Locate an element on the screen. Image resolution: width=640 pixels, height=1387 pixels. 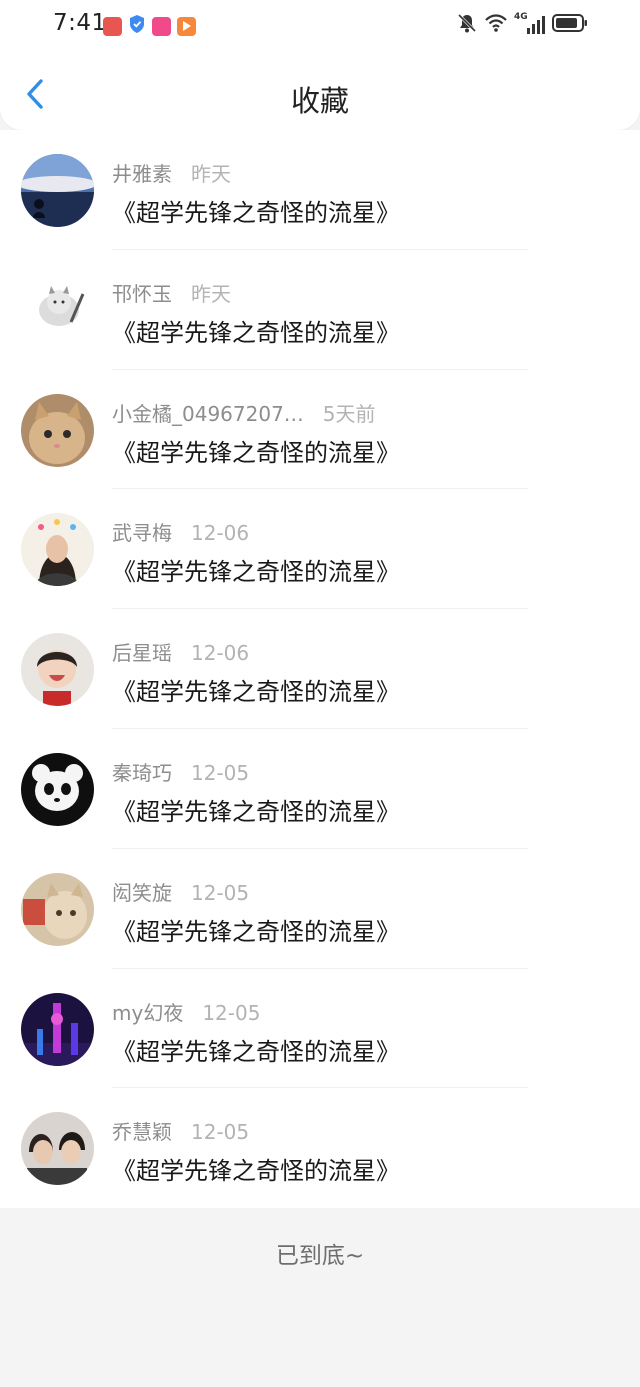
status-time: 7:41 is located at coordinates (80, 23).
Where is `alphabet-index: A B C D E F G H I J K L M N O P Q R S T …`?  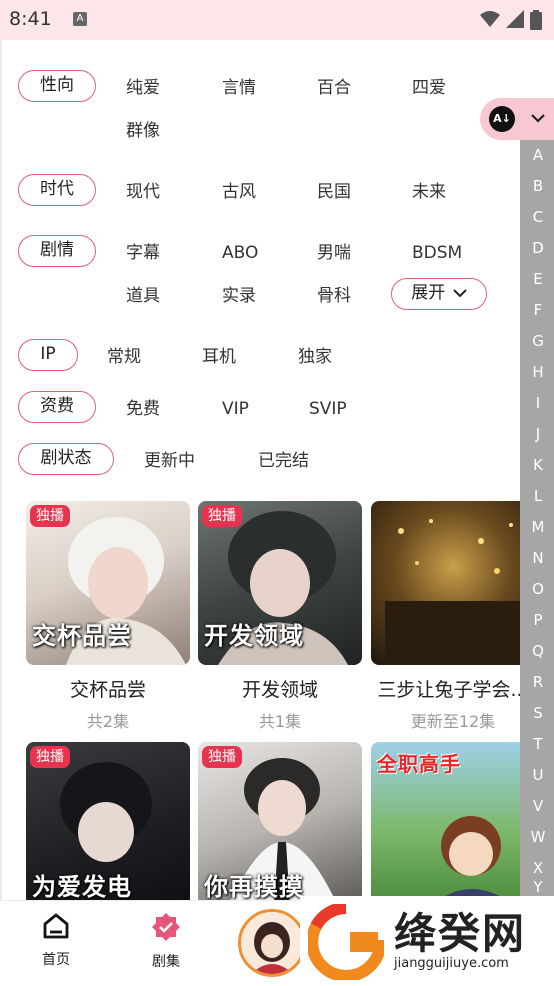
alphabet-index: A B C D E F G H I J K L M N O P Q R S T … is located at coordinates (537, 520).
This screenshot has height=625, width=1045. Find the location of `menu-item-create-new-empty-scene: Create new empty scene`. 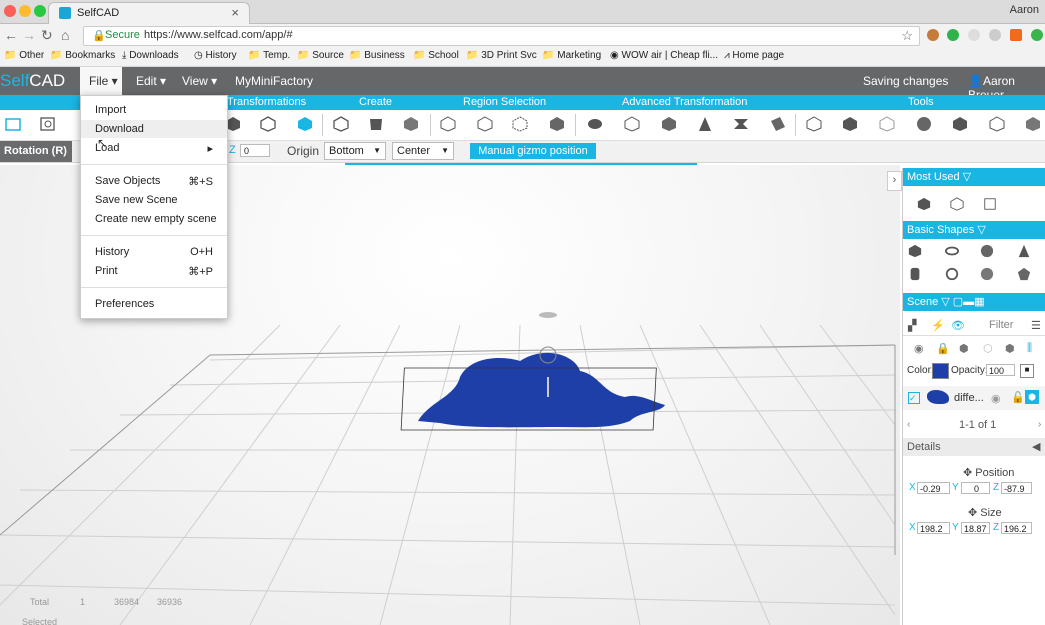

menu-item-create-new-empty-scene: Create new empty scene is located at coordinates (156, 219).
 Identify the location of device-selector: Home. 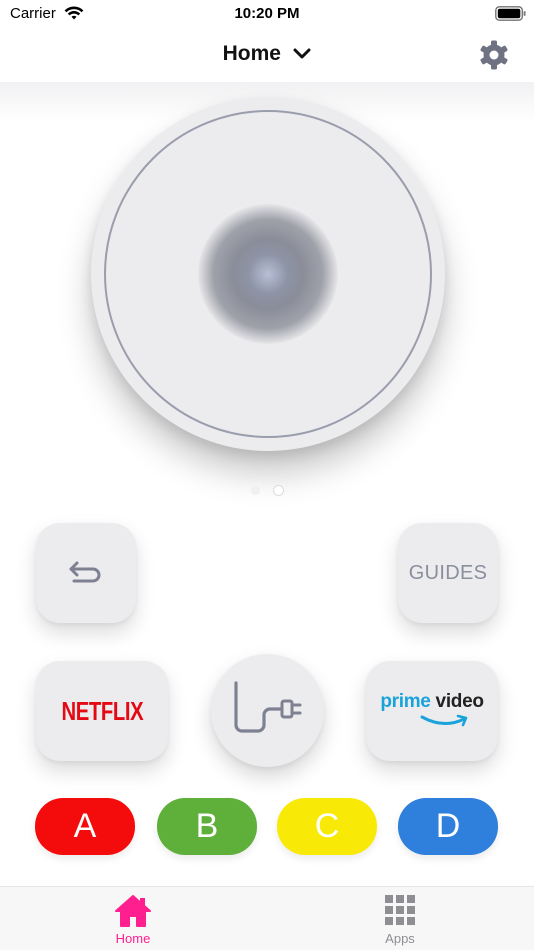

•••

• **ACTIVITY**:
Quote the listing above word for word, from start to finish, and leave out the pictures.

• **ANSWER BOX**:
Locate an element on the screen. Image resolution: width=640 pixels, height=1387 pixels. 
status-time: 7:41 is located at coordinates (80, 23).
Where is `alphabet-index: A B C D E F G H I J K L M N O P Q R S T …`?  
alphabet-index: A B C D E F G H I J K L M N O P Q R S T … is located at coordinates (537, 520).
This screenshot has height=625, width=1045. Find the location of `menu-item-create-new-empty-scene: Create new empty scene`. 

menu-item-create-new-empty-scene: Create new empty scene is located at coordinates (156, 219).
 Identify the location of device-selector: Home. 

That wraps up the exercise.